* _TEXT TO READ_:
# Open or closed system 95% alcohol



## TheCommish (Feb 23, 2021)

Clearly an open process would be a dip tank.
On the other end; a closed process would not have ventilation open to the atmosphere in the building.

So in a distillery, the transfer of 95% alcohol from the still to a wooden barrels or 55 gallon drum through the bung hole, is this an open or closed system?

2015 IBC From chapter 3
[F] 307.5 High-hazard Group H-3. Buildings and structures containing materials that readily support combustion or that pose a physical hazard shall be classified as Group H-3. Such materials shall include, but not be limited to, the following:
Class I, II or IIIA flammable or combustible liquids that are used or stored in normally closed containers or systems pressurized at 15 pounds per square inch gauge (103.4 kPa) or less.

* _WHAT IS REQUIRED_: Retype the thread on 95% alcohol systems word for word, from "So in a distillery, the" up to and including "or closed system?".

* _SOURCE EXCERPT_:
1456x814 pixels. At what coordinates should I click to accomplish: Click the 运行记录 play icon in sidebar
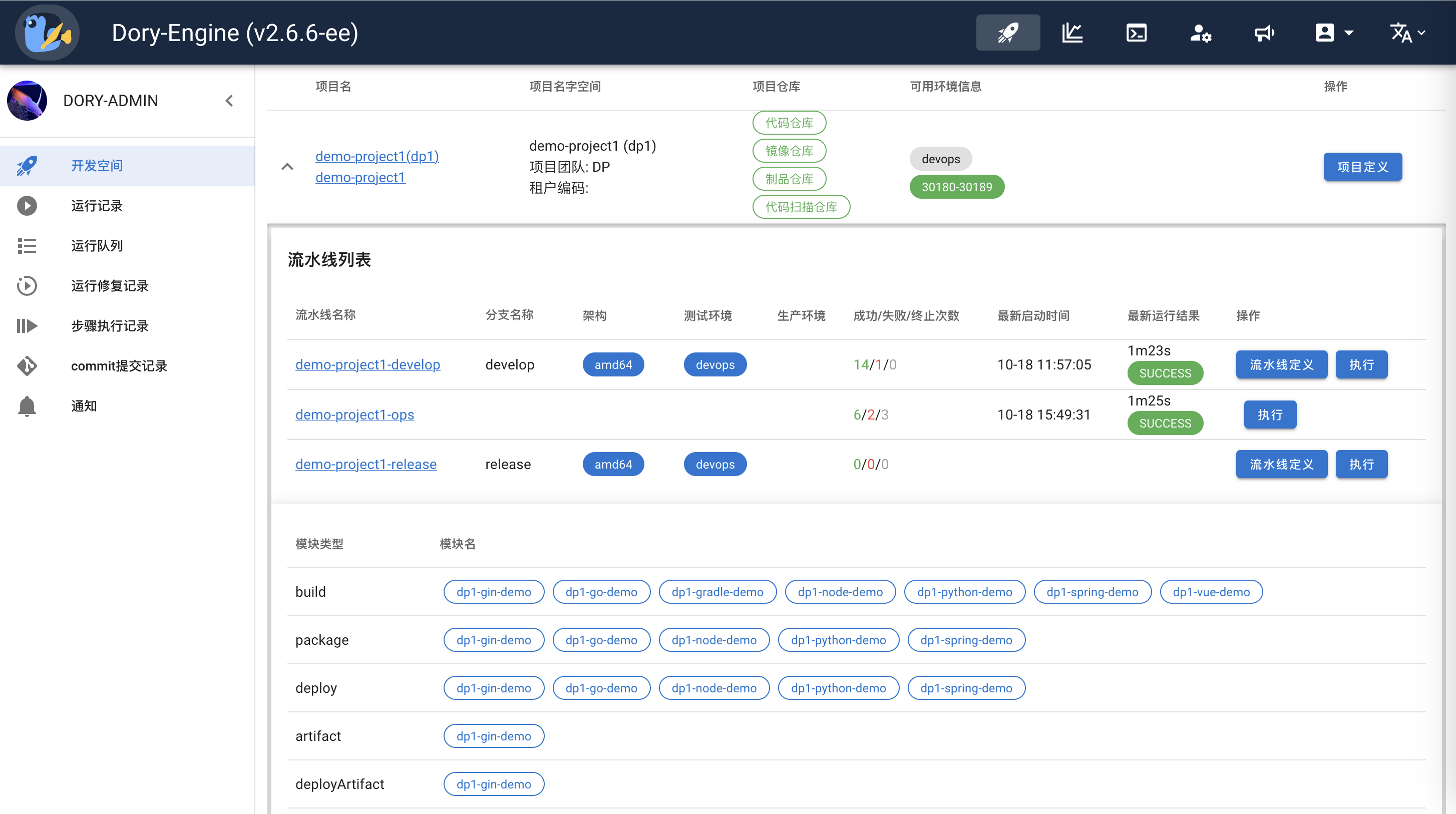pos(27,205)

* _SOLUTION TO THIS EXERCISE_:
So in a distillery, the transfer of 95% alcohol from the still to a wooden barrels or 55 gallon drum through the bung hole, is this an open or closed system?